Exercises:
1/ From the Dáil debate transcript, list the categories of offence that make up a "relevant offence".
2/ Answer these questions using the Dáil debate transcript:
(a) What constituency and party are listed for Christopher O'Sullivan?
(b) Which provision does the Bill aim to delete?
(c) On what advice is the Government's decision to take the 12-month amendment based?

Dáil debates

Thursday, 12 June 2025

Criminal Law (Prohibition of the Disclosure of Counselling Records) Bill 2025: Second Stage [Private Members]

 

11:30 am

Photo of Christopher O'SullivanChristopher O'Sullivan (Cork South-West, Fianna Fail)

I move amendment No. 1:

To delete all words after "That" and substitute the following:
"Dáil Éireann resolves that the Criminal Law (Prohibition of the Disclosure of Counselling Records) Bill 2025, be deemed to be read a second time this day twelve months, to allow for consideration by the Minister for Justice, Home Affairs and Migration to consider and bring forward provisions relating to Counselling Records.".

I know Deputy Coppinger is disappointed that this is the approach the Government has taken. I will explain the rationale behind it because she has set out eloquently and represented the voices of victims and professionals in terms of the difficulties that are experienced when it comes to counselling notes and their use in court. She has pointed out the distress, anxiety and severe trauma that has caused to women in particular who have experienced gender-based violence. I commend her on that and on raising the issue, bringing it before the Dáil and ensuring it is discussed.

The reason we are taking this decision is based on the advice that the Bill, as it stands, is unlikely to withstand a constitutional challenge. When a Minister is given that advice, he or she has to act on it and be guided by it. That is why we are going with the 12-month amendment. We do not want a situation where, unintentionally, we cause the balance to come down on the side of the accused. I certainly do not believe that would be an appropriate measure.

I will set out the approach that the Minister, Deputy O'Callaghan, is taking. He is taking the matter seriously. It is something that he is already working on in terms of trying to find a method or solution to ensure that victims do not experience that trauma, as the Deputy has rightly pointed out.

The Criminal Law (Prohibition of the Disclosure of Counselling Records) Bill 2025 aims to delete subsection 19A of the Criminal Evidence Act 1992 and replace it with measures providing that the content of counselling records shall not be disclosed in criminal proceedings for a relevant offence; a competent person shall not disclose counselling records in criminal proceedings for a relevant offence; neither the existing nor content of counselling records shall be requested for disclosure in criminal proceedings for a relevant offence. A relevant offence comprises sexual offences, coercive control offences and offences involving the physical, emotional, sexual or mental abuse of one person by another within a close, intimate or family relationship.

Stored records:
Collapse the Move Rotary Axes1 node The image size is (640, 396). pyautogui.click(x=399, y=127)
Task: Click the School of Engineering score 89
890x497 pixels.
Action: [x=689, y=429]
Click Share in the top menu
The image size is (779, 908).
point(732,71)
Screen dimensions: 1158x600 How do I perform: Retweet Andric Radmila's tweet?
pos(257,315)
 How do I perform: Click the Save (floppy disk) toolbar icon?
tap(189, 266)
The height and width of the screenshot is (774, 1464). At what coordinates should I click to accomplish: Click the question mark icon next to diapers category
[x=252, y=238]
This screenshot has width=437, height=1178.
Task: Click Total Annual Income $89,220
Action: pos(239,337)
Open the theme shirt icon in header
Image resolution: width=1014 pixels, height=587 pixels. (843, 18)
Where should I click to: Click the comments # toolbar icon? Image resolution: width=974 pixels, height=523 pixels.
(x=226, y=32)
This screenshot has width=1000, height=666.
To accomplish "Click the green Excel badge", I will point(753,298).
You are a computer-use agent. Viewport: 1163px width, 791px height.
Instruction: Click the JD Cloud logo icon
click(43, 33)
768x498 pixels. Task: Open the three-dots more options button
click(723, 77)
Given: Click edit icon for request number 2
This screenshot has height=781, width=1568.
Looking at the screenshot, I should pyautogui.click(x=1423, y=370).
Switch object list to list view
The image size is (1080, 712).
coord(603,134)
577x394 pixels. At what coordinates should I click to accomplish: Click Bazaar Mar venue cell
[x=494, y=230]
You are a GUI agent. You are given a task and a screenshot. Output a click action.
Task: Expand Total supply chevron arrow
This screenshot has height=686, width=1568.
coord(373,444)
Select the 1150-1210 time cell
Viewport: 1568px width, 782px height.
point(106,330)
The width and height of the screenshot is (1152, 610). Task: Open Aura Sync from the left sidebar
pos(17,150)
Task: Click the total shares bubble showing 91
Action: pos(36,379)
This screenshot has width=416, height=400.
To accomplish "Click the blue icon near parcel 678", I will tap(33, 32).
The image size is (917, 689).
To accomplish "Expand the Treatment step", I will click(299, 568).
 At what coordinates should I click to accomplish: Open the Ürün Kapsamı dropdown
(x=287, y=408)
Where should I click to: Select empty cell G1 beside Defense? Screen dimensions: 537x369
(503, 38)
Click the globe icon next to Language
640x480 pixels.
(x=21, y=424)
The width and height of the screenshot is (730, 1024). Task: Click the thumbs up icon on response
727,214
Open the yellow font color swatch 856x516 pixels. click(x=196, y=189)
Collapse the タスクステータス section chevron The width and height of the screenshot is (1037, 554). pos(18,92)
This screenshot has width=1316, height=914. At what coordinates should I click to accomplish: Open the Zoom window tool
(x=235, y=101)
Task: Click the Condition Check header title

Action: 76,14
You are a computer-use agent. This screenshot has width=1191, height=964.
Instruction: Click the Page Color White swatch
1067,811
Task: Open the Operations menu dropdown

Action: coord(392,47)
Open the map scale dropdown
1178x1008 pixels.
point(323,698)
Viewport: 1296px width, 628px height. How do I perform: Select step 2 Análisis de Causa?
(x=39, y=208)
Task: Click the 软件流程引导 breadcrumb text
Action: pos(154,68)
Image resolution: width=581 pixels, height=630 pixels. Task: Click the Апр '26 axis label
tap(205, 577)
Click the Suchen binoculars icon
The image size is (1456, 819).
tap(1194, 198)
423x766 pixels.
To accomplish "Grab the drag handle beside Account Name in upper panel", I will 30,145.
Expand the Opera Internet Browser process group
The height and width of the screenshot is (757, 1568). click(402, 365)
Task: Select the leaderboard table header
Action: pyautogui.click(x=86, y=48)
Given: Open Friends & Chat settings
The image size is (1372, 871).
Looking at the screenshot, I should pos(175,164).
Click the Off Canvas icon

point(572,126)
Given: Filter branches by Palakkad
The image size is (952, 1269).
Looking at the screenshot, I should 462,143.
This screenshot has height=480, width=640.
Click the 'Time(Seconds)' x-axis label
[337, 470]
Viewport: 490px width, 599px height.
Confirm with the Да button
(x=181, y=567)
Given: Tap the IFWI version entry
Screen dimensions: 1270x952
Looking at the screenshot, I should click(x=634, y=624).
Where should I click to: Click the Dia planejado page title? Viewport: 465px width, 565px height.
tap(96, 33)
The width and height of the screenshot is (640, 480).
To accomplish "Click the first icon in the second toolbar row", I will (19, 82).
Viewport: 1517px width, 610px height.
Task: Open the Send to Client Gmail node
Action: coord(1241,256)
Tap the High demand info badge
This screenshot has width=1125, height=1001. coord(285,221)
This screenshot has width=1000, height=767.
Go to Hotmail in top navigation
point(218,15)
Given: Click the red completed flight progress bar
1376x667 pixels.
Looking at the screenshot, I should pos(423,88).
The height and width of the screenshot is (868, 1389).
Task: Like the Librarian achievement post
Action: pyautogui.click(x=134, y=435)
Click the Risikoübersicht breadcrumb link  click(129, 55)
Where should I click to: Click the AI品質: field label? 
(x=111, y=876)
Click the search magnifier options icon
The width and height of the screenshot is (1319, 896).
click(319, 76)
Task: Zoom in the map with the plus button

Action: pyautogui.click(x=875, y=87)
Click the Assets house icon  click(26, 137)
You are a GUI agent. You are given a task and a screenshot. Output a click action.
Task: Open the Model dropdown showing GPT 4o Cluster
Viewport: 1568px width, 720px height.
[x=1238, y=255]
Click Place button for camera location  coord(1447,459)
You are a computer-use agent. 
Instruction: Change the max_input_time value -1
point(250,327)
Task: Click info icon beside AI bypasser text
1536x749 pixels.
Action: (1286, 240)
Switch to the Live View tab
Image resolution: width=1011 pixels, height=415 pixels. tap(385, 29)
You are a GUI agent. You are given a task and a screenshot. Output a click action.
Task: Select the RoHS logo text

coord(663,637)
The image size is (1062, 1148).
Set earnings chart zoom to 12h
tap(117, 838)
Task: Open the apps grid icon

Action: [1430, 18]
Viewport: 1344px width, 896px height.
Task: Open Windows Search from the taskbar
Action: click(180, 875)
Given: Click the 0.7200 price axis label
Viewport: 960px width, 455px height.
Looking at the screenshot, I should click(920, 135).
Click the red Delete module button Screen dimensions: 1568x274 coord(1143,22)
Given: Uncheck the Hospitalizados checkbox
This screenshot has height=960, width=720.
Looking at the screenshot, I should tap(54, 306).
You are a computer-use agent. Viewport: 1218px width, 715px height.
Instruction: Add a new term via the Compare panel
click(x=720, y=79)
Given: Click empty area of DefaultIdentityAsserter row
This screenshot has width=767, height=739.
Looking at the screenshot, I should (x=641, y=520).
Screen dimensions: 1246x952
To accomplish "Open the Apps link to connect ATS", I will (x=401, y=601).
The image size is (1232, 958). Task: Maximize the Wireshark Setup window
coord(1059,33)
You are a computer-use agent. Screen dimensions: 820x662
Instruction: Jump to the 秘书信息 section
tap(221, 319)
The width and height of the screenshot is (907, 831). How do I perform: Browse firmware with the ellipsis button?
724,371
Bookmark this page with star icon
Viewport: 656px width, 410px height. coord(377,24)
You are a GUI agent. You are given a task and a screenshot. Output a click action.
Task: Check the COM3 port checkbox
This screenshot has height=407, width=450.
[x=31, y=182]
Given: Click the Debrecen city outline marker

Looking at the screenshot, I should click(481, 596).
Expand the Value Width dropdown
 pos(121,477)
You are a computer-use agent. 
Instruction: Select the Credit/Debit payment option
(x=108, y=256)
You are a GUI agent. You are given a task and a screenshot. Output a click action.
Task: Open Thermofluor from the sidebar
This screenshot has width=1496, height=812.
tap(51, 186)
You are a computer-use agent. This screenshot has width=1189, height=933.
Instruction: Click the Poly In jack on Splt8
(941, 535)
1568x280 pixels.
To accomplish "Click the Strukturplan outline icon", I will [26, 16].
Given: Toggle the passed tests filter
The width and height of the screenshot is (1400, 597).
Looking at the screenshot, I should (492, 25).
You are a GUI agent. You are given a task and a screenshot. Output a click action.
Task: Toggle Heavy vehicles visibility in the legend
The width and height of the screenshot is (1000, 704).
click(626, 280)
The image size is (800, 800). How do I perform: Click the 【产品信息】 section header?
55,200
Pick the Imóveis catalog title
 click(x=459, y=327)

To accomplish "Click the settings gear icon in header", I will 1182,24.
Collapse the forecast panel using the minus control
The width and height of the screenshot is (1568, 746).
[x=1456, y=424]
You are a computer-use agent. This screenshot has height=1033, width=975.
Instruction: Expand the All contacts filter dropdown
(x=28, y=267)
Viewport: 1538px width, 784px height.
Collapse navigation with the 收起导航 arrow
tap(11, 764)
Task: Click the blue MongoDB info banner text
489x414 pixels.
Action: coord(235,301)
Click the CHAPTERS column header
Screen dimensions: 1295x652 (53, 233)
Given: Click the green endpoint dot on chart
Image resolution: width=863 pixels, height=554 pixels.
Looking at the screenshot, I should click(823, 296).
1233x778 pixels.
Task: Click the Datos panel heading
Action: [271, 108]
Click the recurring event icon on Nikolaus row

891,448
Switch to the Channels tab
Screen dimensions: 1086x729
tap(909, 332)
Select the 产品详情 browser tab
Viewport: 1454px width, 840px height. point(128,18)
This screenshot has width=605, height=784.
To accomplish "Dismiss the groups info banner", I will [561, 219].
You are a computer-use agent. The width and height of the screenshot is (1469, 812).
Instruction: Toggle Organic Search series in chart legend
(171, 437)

Answers to the exercise:
1/
- Sexual offences
- Coercive control offences
- Offences involving the physical, emotional, sexual or mental abuse of one person by another within a close, intimate or family relationship

2/
(a) Cork South-West, Fianna Fail.
(b) Subsection 19A of the Criminal Evidence Act 1992.
(c) The advice that the Bill, as it stands, is unlikely to withstand a constitutional challenge.